Search term "items": copy each line of the records that contains it.

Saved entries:
————————
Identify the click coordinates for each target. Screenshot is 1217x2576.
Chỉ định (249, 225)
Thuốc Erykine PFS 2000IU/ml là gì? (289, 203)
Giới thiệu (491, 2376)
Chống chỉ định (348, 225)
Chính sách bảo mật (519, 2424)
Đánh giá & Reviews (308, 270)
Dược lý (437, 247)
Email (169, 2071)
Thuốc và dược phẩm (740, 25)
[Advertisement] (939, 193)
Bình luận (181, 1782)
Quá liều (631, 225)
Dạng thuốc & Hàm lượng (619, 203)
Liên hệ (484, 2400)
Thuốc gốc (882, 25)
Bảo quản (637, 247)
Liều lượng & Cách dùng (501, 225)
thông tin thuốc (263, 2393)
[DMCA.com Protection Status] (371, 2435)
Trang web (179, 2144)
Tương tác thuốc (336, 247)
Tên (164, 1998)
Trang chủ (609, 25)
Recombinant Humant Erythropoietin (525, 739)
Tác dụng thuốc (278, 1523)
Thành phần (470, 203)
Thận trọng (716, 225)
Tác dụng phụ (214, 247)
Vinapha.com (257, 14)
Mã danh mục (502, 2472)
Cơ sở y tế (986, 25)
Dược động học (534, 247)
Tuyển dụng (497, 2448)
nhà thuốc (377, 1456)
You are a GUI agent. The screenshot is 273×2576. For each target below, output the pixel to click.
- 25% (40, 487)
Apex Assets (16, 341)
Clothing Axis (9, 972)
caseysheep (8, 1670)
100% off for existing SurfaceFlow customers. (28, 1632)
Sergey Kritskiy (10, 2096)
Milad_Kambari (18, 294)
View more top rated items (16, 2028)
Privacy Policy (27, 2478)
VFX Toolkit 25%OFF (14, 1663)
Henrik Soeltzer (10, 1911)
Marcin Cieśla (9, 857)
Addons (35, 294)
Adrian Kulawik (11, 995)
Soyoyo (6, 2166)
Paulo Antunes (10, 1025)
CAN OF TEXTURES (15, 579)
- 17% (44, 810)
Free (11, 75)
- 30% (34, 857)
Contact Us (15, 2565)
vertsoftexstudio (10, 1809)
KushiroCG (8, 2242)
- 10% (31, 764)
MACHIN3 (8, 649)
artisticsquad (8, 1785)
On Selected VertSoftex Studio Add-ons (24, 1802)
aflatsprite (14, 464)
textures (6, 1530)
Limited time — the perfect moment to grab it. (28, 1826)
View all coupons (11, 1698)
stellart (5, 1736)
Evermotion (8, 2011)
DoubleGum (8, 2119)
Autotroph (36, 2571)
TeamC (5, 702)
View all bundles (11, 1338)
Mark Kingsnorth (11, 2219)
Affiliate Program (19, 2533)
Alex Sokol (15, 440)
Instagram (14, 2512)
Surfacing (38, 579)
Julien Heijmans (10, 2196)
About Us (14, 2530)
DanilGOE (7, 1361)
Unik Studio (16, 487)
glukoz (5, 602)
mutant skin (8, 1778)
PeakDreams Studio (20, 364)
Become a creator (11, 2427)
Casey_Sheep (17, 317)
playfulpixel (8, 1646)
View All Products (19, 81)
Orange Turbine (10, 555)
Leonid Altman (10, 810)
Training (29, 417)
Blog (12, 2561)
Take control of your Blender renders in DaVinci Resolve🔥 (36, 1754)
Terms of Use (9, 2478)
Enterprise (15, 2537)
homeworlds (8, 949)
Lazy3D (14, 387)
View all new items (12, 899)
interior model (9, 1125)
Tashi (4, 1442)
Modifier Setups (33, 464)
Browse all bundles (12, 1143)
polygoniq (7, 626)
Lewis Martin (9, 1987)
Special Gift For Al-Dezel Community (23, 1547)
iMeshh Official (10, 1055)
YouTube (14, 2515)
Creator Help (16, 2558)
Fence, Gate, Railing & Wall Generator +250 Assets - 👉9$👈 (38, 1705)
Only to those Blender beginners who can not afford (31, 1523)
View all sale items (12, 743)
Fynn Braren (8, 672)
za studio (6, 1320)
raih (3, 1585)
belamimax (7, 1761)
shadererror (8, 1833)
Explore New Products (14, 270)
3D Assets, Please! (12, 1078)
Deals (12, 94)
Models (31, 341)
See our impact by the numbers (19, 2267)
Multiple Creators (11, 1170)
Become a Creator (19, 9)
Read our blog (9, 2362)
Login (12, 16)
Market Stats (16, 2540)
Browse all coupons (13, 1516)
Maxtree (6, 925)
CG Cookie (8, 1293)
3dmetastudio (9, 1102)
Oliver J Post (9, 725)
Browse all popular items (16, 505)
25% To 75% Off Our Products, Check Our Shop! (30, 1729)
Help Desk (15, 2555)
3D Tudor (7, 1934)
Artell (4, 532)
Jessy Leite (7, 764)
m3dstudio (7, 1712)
————————
_TASK RESPONSE:_
View more top rated items (16, 2028)
View all new items (12, 899)
View all sale items (12, 743)
Browse all popular items (16, 505)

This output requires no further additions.